Ruth Marie Terry's husband Guy Muldavin had a reputation as a womanizer, and not all those who crossed his path survived.
For nearly 50 years, the identity of a woman found nearly decapitated lying in the sand in the Race Point Dunes of Provincetown, Massachusetts remained an enduring mystery.
When the FBI finally identified the “Lady of the Dunes” in 2022 as Ruth Marie Terry — the subject of Oxygen's new documentary Lady of the Dunes: Hunting the Cape Cod Killer — they learned the 37-year-old had been married to Guy Muldavin, a man with a dark past — including another wife who was found murdered.
Shortly after making the identification, authorities announced that Muldavin was considered a person of interest in Terry’s death.
"Based on the investigation into the death of Ms.

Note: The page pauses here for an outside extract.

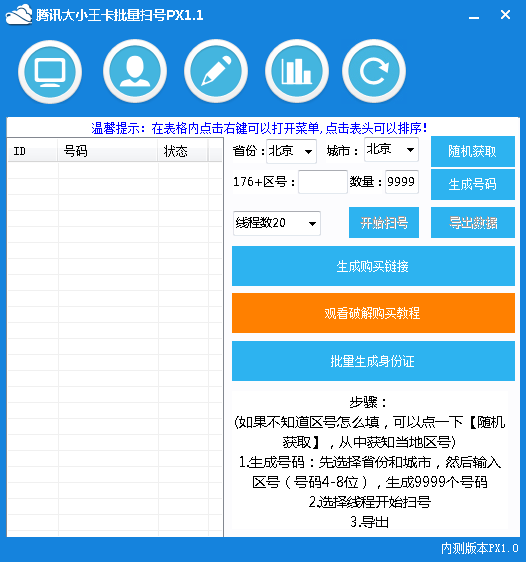Expand the 省份 province dropdown
Image resolution: width=526 pixels, height=562 pixels.
pyautogui.click(x=291, y=151)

Terry, it has been determined that Mr. Muldavin was responsible for Ms. Terry’s death in 1974,” The Cape & Islands District Attorney's Office announced in a statement, according to Washington D.C.’s NBC affiliate WRC-TV.

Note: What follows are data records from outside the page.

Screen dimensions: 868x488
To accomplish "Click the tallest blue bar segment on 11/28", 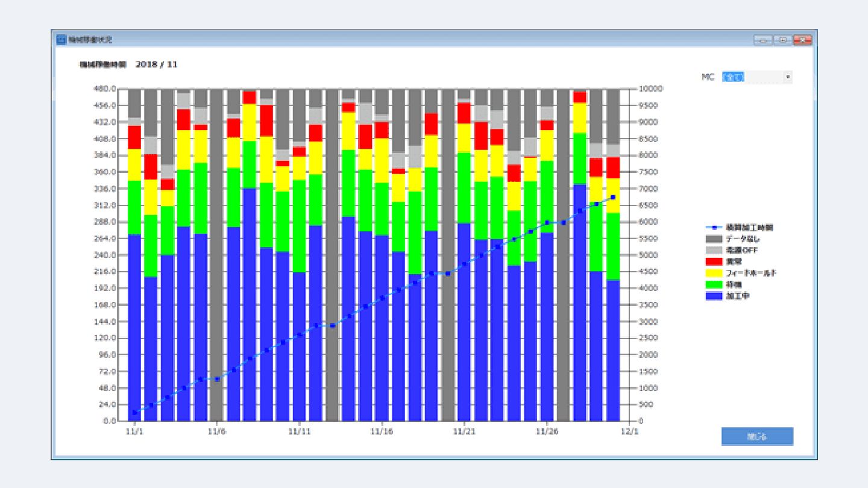I will pos(580,301).
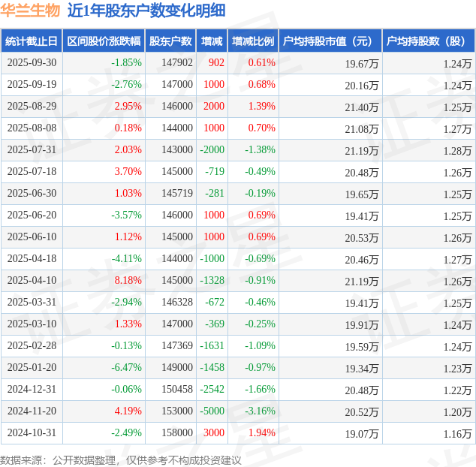The height and width of the screenshot is (467, 476).
Task: Click the 户均持股数（股） column header
Action: [429, 41]
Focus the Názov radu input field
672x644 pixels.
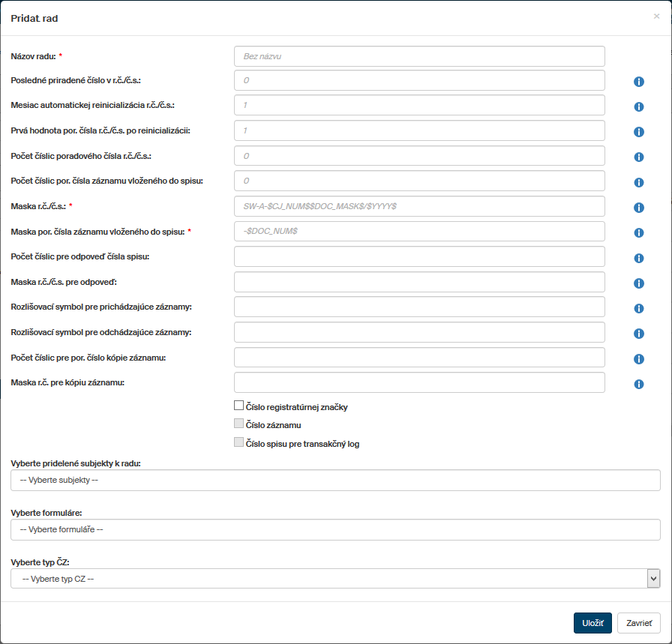click(x=419, y=56)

But Muldavin will never serve time for the heinous crime.
Where is Guy Muldavin today?
Muldavin died in 2002 at the age of 78, two decades before Terry’s remains were identified, robbing her family of any measure of justice.

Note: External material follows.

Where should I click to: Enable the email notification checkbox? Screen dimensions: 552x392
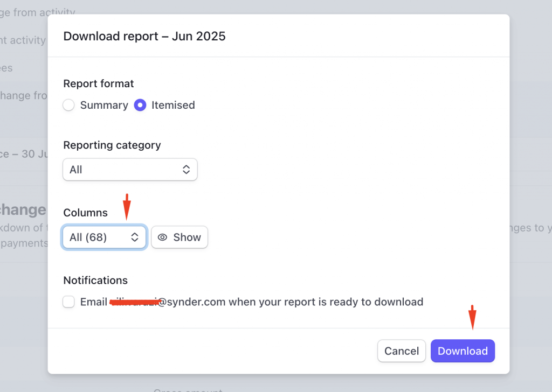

“I wish he was still alive so he could face what he did,” Terry’s biological son Richard Hanchett said in Oxygen’s new docuseries Lady of the Dunes: Hunting the Cape Cod Killer.
Who is Guy Muldavin?
Before his death, Muldavin was an eclectic character who married at least five times, regularly adopted aliases and held a variety of jobs ranging from antiques dealer to radio talk show host.
He was considered the person of interest in the violent murders of three people, including Terry — although he was never charged — and once penned the disturbing cookbook Cooking with Rump Oil that seemed to subtly hint at his alleged crimes against women.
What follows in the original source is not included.